In this, Goddard appears to be caught in the same predicament the AI boom has created for many of us. Three years in, companies have built tools that sound so fluent and humanlike they obscure the intractable problems lurking underneath—answers that read well but are wrong, models that are trained to be decent at everything but perfect for nothing, and the risk that your conversations with them will be leaked to the internet. Each time we use them, we bet that the time saved will outweigh the risks, and trust ourselves to catch the mistakes before they matter. For judges, the stakes are sky-high: If they lose that bet, they face very public consequences, and the impact of such mistakes on the people they serve can be lasting.
“I’m not going to be the judge that cites hallucinated cases and orders,” Goddard says. “It’s really embarrassing, very professionally embarrassing.”
Still, some judges don’t want to get left behind in the AI age. With some in the AI sector suggesting that the supposed objectivity and rationality of AI models could make them better judges than fallible humans, it might lead some on the bench to think that falling behind poses a bigger risk than getting too far out ahead.
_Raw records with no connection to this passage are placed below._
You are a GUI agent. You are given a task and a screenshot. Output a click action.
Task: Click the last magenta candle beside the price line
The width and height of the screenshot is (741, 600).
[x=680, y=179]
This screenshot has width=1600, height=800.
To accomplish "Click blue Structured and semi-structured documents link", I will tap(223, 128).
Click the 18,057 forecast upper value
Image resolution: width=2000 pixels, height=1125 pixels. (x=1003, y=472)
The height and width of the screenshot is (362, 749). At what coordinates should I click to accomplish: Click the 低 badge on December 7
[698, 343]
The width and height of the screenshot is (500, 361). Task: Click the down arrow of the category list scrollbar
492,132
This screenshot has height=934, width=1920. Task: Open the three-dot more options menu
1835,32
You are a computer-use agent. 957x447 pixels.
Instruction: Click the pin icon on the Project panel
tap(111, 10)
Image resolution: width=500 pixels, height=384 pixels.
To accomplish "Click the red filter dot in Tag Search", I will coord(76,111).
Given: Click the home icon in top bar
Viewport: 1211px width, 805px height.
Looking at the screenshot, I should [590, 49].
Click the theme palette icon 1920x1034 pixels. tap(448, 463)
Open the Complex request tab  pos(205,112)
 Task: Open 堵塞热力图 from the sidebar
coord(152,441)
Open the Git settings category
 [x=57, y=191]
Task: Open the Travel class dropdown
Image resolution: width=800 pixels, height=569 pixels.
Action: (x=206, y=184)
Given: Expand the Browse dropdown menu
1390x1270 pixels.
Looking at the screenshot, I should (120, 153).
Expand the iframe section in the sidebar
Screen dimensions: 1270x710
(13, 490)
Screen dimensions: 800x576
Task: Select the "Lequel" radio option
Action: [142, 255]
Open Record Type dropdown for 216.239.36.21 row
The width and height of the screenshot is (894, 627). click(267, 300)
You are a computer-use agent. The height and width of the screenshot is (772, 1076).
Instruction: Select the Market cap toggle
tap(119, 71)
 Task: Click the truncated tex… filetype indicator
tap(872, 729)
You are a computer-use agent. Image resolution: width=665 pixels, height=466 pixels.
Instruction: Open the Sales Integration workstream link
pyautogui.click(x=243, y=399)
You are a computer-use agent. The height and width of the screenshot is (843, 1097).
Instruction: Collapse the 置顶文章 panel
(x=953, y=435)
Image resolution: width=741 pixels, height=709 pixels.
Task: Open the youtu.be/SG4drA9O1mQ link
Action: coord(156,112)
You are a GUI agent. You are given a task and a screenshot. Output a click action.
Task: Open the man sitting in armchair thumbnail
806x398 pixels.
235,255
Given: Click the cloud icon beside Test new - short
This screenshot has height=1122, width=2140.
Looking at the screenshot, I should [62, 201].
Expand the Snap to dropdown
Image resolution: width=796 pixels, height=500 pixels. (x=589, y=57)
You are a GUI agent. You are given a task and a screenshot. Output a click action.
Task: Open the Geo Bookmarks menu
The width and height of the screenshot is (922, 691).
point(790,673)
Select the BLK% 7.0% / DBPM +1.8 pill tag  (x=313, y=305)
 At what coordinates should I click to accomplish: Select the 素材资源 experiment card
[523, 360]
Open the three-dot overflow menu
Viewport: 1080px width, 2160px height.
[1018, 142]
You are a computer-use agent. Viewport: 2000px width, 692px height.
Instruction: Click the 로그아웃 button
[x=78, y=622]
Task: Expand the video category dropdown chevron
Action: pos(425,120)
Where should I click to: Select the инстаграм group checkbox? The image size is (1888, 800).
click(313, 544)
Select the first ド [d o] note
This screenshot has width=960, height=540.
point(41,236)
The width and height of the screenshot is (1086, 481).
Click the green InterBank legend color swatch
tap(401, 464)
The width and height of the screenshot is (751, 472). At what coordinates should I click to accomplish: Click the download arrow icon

A ‘crisis waiting to happen’
The risks of early adoption have raised alarm bells with Judge Scott Schlegel, who serves on the Fifth Circuit Court of Appeal in Louisiana. Schlegel has long blogged about the helpful role technology can play in modernizing the court system, but he has warned that AI-generated mistakes in judges’ rulings signal a “crisis waiting to happen,” one that would dwarf the problem of lawyers’ submitting filings with made-up cases.
Attorneys who make mistakes can get sanctioned, have their motions dismissed, or lose cases when the opposing party finds out and flags the errors. “When the judge makes a mistake, that’s the law,” he says. “I can’t go a month or two later and go ‘Oops, so sorry,’ and reverse myself. It doesn’t work that way.”
Consider child custody cases or bail proceedings, Schlegel says: “There are pretty significant consequences when a judge relies upon artificial intelligence to make the decision,” especially if the citations that decision relies on are made-up or incorrect.
This is not theoretical. In June, a Georgia appellate court judge issued an order that relied partially on made-up cases submitted by one of the parties, a mistake that went uncaught. In July, a federal judge in New Jersey withdrew an opinion after lawyers complained it too contained hallucinations.
Unlike lawyers, who can be ordered by the court to explain why there are mistakes in their filings, judges do not have to show much transparency, and there is little reason to think they’ll do so voluntarily. On August 4, a federal judge in Mississippi had to issue a new decision in a civil rights case after the original was found to contain incorrect names and serious errors. The judge did not fully explain what led to the errors even after the state asked him to do so. “No further explanation is warranted,” the judge wrote.
These mistakes could erode the public’s faith in the legitimacy of courts, Schlegel says. Certain narrow and monitored applications of AI—summarizing testimonies, getting quick writing feedback—can save time, and they can produce good results if judges treat the work like that of a first-year associate, checking it thoroughly for accuracy. But most of the job of being a judge is dealing with what he calls the white-page problem: You’re presiding over a complex case with a blank page in front of you, forced to make difficult decisions. Thinking through those decisions, he says, is indeed the work of being a judge. Getting help with a first draft from an AI undermines that purpose.
“If you’re making a decision on who gets the kids this weekend and somebody finds out you use Grok and you should have used Gemini or ChatGPT—you know, that’s not the justice system.”